Task to complete.
Copy out the entries below, changing every "GUI agent" to "screen assistant" and keeping all other text the same.

The data.
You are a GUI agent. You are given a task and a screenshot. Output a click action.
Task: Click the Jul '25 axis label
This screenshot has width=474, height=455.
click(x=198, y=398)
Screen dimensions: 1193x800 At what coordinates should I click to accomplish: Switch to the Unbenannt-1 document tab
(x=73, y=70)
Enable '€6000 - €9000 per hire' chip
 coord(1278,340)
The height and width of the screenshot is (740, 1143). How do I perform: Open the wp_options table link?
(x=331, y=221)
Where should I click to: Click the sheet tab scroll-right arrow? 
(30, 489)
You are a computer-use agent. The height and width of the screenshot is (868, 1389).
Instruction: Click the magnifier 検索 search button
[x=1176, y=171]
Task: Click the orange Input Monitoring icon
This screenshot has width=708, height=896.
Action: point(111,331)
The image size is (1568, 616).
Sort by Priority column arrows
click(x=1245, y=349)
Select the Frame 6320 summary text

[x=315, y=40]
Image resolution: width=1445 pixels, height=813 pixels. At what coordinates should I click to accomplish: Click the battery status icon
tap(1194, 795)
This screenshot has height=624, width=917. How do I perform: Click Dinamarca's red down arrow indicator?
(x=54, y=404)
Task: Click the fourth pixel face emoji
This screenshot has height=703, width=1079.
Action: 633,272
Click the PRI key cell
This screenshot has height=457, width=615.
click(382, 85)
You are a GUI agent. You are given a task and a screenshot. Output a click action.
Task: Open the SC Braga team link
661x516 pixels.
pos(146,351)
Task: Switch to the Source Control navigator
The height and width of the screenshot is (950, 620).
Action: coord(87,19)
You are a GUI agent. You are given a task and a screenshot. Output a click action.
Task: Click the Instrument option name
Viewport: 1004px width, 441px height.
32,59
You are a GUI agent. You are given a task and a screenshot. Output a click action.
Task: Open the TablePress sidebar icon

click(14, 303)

Result of this exercise.
You are a screen assistant. You are given a task and a screenshot. Output a click action.
Task: Click the Jul '25 axis label
This screenshot has width=474, height=455.
click(x=198, y=398)
Screen dimensions: 1193x800 At what coordinates should I click to accomplish: Switch to the Unbenannt-1 document tab
(x=73, y=70)
Enable '€6000 - €9000 per hire' chip
 coord(1278,340)
The height and width of the screenshot is (740, 1143). How do I perform: Open the wp_options table link?
(x=331, y=221)
Where should I click to: Click the sheet tab scroll-right arrow? 
(30, 489)
You are a computer-use agent. The height and width of the screenshot is (868, 1389).
Instruction: Click the magnifier 検索 search button
[x=1176, y=171]
Task: Click the orange Input Monitoring icon
This screenshot has width=708, height=896.
Action: point(111,331)
The image size is (1568, 616).
Sort by Priority column arrows
click(x=1245, y=349)
Select the Frame 6320 summary text

[x=315, y=40]
Image resolution: width=1445 pixels, height=813 pixels. At what coordinates should I click to accomplish: Click the battery status icon
tap(1194, 795)
This screenshot has height=624, width=917. How do I perform: Click Dinamarca's red down arrow indicator?
(x=54, y=404)
Task: Click the fourth pixel face emoji
This screenshot has height=703, width=1079.
Action: 633,272
Click the PRI key cell
This screenshot has height=457, width=615.
click(382, 85)
You are a screen assistant. You are given a task and a screenshot. Output a click action.
Task: Open the SC Braga team link
661x516 pixels.
pos(146,351)
Task: Switch to the Source Control navigator
The height and width of the screenshot is (950, 620).
Action: coord(87,19)
You are a screen assistant. You are given a task and a screenshot. Output a click action.
Task: Click the Instrument option name
Viewport: 1004px width, 441px height.
32,59
You are a screen assistant. You are given a task and a screenshot. Output a click action.
Task: Open the TablePress sidebar icon

click(14, 303)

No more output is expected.